WHAT NEEDS TO BE DONE ::
Please arrange all of the records below as a numbered list, leaving out any blank lines.

----- GIVEN INFORMATION -----

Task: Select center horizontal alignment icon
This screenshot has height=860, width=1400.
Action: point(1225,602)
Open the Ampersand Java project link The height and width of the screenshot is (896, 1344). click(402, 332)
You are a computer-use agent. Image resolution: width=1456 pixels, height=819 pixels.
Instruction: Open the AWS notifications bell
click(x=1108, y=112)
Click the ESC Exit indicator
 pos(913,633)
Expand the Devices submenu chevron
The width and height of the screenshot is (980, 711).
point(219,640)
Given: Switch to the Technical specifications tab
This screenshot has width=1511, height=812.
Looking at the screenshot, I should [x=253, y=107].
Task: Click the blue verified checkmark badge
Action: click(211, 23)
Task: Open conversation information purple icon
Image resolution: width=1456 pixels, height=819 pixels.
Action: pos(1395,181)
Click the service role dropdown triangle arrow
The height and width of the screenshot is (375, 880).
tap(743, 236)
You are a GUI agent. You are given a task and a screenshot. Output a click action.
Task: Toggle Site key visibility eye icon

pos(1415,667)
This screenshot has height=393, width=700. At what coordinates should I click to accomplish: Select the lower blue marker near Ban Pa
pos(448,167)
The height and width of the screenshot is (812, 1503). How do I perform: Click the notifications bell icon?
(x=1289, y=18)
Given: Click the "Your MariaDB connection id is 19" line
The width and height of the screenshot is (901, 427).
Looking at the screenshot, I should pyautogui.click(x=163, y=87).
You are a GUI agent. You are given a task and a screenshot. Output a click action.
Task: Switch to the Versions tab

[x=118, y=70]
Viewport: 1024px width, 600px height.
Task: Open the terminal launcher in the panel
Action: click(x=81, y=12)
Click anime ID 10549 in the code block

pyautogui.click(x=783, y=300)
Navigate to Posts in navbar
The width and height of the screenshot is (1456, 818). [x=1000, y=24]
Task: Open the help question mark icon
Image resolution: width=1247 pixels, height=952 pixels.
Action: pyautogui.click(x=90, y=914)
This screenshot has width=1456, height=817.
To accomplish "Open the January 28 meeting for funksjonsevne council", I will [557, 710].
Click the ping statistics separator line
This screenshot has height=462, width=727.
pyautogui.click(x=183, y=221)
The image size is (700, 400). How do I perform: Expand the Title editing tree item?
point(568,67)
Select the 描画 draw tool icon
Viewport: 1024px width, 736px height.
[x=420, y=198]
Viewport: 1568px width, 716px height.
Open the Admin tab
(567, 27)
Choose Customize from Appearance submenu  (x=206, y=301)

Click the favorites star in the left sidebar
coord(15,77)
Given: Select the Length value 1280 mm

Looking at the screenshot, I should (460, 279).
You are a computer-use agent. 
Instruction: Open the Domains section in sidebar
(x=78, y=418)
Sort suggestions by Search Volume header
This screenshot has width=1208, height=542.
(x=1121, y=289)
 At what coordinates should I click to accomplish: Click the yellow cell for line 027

-----

EXERCISE SOLUTION ::
1. Task: Select center horizontal alignment icon
2. This screenshot has height=860, width=1400.
3. Action: point(1225,602)
4. Open the Ampersand Java project link The height and width of the screenshot is (896, 1344). click(402, 332)
5. You are a computer-use agent. Image resolution: width=1456 pixels, height=819 pixels.
6. Instruction: Open the AWS notifications bell
7. click(x=1108, y=112)
8. Click the ESC Exit indicator
9.  pos(913,633)
10. Expand the Devices submenu chevron
11. The width and height of the screenshot is (980, 711).
12. point(219,640)
13. Given: Switch to the Technical specifications tab
14. This screenshot has width=1511, height=812.
15. Looking at the screenshot, I should [x=253, y=107].
16. Task: Click the blue verified checkmark badge
17. Action: click(211, 23)
18. Task: Open conversation information purple icon
19. Image resolution: width=1456 pixels, height=819 pixels.
20. Action: pos(1395,181)
21. Click the service role dropdown triangle arrow
22. The height and width of the screenshot is (375, 880).
23. tap(743, 236)
24. You are a GUI agent. You are given a task and a screenshot. Output a click action.
25. Task: Toggle Site key visibility eye icon
26. pos(1415,667)
27. This screenshot has height=393, width=700. At what coordinates should I click to accomplish: Select the lower blue marker near Ban Pa
28. pos(448,167)
29. The height and width of the screenshot is (812, 1503). How do I perform: Click the notifications bell icon?
30. (x=1289, y=18)
31. Given: Click the "Your MariaDB connection id is 19" line
32. The width and height of the screenshot is (901, 427).
33. Looking at the screenshot, I should pyautogui.click(x=163, y=87).
34. You are a GUI agent. You are given a task and a screenshot. Output a click action.
35. Task: Switch to the Versions tab
36. [x=118, y=70]
37. Viewport: 1024px width, 600px height.
38. Task: Open the terminal launcher in the panel
39. Action: click(x=81, y=12)
40. Click anime ID 10549 in the code block
41. pyautogui.click(x=783, y=300)
42. Navigate to Posts in navbar
43. The width and height of the screenshot is (1456, 818). [x=1000, y=24]
44. Task: Open the help question mark icon
45. Image resolution: width=1247 pixels, height=952 pixels.
46. Action: pyautogui.click(x=90, y=914)
47. This screenshot has width=1456, height=817.
48. To accomplish "Open the January 28 meeting for funksjonsevne council", I will [557, 710].
49. Click the ping statistics separator line
50. This screenshot has height=462, width=727.
51. pyautogui.click(x=183, y=221)
52. The image size is (700, 400). How do I perform: Expand the Title editing tree item?
53. point(568,67)
54. Select the 描画 draw tool icon
55. Viewport: 1024px width, 736px height.
56. [x=420, y=198]
57. Viewport: 1568px width, 716px height.
58. Open the Admin tab
59. (567, 27)
60. Choose Customize from Appearance submenu  (x=206, y=301)
61. Click the favorites star in the left sidebar
62. coord(15,77)
63. Given: Select the Length value 1280 mm
64. Looking at the screenshot, I should (460, 279).
65. You are a computer-use agent. 
66. Instruction: Open the Domains section in sidebar
67. (x=78, y=418)
68. Sort suggestions by Search Volume header
69. This screenshot has width=1208, height=542.
70. (x=1121, y=289)
71.  At what coordinates should I click to accomplish: Click the yellow cell for line 027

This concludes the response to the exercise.